_TASK ITEM_
Write out every record in full, exactly as written, please.

_PROVIDED RECORDS_
· · · · ·

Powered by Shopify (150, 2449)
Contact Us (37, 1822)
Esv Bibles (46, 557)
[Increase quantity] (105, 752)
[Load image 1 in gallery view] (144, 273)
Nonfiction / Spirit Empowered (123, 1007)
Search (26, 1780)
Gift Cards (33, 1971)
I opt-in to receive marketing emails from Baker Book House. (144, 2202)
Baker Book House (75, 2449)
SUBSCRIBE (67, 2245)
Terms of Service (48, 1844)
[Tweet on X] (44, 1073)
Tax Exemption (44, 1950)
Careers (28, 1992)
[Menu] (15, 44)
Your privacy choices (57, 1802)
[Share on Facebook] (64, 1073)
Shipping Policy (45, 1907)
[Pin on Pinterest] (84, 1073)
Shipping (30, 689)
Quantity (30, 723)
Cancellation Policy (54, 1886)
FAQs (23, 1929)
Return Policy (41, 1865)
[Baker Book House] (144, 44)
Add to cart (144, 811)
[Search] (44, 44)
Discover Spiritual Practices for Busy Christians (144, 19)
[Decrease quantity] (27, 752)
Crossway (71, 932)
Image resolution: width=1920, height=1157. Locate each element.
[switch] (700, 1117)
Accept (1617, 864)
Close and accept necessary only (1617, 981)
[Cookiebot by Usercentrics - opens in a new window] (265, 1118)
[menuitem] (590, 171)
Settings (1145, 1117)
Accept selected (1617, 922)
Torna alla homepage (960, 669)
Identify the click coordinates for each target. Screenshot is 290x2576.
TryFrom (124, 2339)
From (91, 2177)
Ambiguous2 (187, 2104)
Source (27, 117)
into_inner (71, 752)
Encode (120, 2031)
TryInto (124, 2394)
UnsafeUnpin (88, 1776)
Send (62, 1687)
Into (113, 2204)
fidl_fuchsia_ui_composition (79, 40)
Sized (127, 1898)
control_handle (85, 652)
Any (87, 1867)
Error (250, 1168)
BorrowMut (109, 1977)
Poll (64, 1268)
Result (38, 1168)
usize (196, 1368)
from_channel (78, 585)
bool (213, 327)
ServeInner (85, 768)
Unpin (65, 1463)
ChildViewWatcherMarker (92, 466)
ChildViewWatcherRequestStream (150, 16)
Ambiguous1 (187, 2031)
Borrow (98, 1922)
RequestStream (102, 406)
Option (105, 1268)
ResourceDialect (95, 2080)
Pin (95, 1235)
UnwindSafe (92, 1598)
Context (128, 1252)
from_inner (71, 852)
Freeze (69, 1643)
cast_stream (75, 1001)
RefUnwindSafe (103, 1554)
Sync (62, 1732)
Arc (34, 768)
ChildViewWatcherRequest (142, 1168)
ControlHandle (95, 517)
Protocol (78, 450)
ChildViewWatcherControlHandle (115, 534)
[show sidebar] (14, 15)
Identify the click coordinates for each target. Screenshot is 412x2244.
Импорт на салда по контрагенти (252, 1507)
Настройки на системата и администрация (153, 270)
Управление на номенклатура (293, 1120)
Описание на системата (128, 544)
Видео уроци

· · · · ·

_TASK RESULT_
Powered by Shopify (150, 2449)
Contact Us (37, 1822)
Esv Bibles (46, 557)
[Increase quantity] (105, 752)
[Load image 1 in gallery view] (144, 273)
Nonfiction / Spirit Empowered (123, 1007)
Search (26, 1780)
Gift Cards (33, 1971)
I opt-in to receive marketing emails from Baker Book House. (144, 2202)
Baker Book House (75, 2449)
SUBSCRIBE (67, 2245)
Terms of Service (48, 1844)
[Tweet on X] (44, 1073)
Tax Exemption (44, 1950)
Careers (28, 1992)
[Menu] (15, 44)
Your privacy choices (57, 1802)
[Share on Facebook] (64, 1073)
Shipping Policy (45, 1907)
[Pin on Pinterest] (84, 1073)
Shipping (30, 689)
Quantity (30, 723)
Cancellation Policy (54, 1886)
FAQs (23, 1929)
Return Policy (41, 1865)
[Baker Book House] (144, 44)
Add to cart (144, 811)
[Search] (44, 44)
Discover Spiritual Practices for Busy Christians (144, 19)
[Decrease quantity] (27, 752)
Crossway (71, 932)
Image resolution: width=1920, height=1157. Locate each element.
[switch] (700, 1117)
Accept (1617, 864)
Close and accept necessary only (1617, 981)
[Cookiebot by Usercentrics - opens in a new window] (265, 1118)
[menuitem] (590, 171)
Settings (1145, 1117)
Accept selected (1617, 922)
Torna alla homepage (960, 669)
Identify the click coordinates for each target. Screenshot is 290x2576.
TryFrom (124, 2339)
From (91, 2177)
Ambiguous2 (187, 2104)
Source (27, 117)
into_inner (71, 752)
Encode (120, 2031)
TryInto (124, 2394)
UnsafeUnpin (88, 1776)
Send (62, 1687)
Into (113, 2204)
fidl_fuchsia_ui_composition (79, 40)
Sized (127, 1898)
control_handle (85, 652)
Any (87, 1867)
Error (250, 1168)
BorrowMut (109, 1977)
Poll (64, 1268)
Result (38, 1168)
usize (196, 1368)
from_channel (78, 585)
bool (213, 327)
ServeInner (85, 768)
Unpin (65, 1463)
ChildViewWatcherMarker (92, 466)
ChildViewWatcherRequestStream (150, 16)
Ambiguous1 (187, 2031)
Borrow (98, 1922)
RequestStream (102, 406)
Option (105, 1268)
ResourceDialect (95, 2080)
Pin (95, 1235)
UnwindSafe (92, 1598)
Context (128, 1252)
from_inner (71, 852)
Freeze (69, 1643)
cast_stream (75, 1001)
RefUnwindSafe (103, 1554)
Sync (62, 1732)
Arc (34, 768)
ChildViewWatcherRequest (142, 1168)
ControlHandle (95, 517)
Protocol (78, 450)
ChildViewWatcherControlHandle (115, 534)
[show sidebar] (14, 15)
Identify the click coordinates for each target. Screenshot is 412x2244.
Импорт на салда по контрагенти (252, 1507)
Настройки на системата и администрация (153, 270)
Управление на номенклатура (293, 1120)
Описание на системата (128, 544)
Видео уроци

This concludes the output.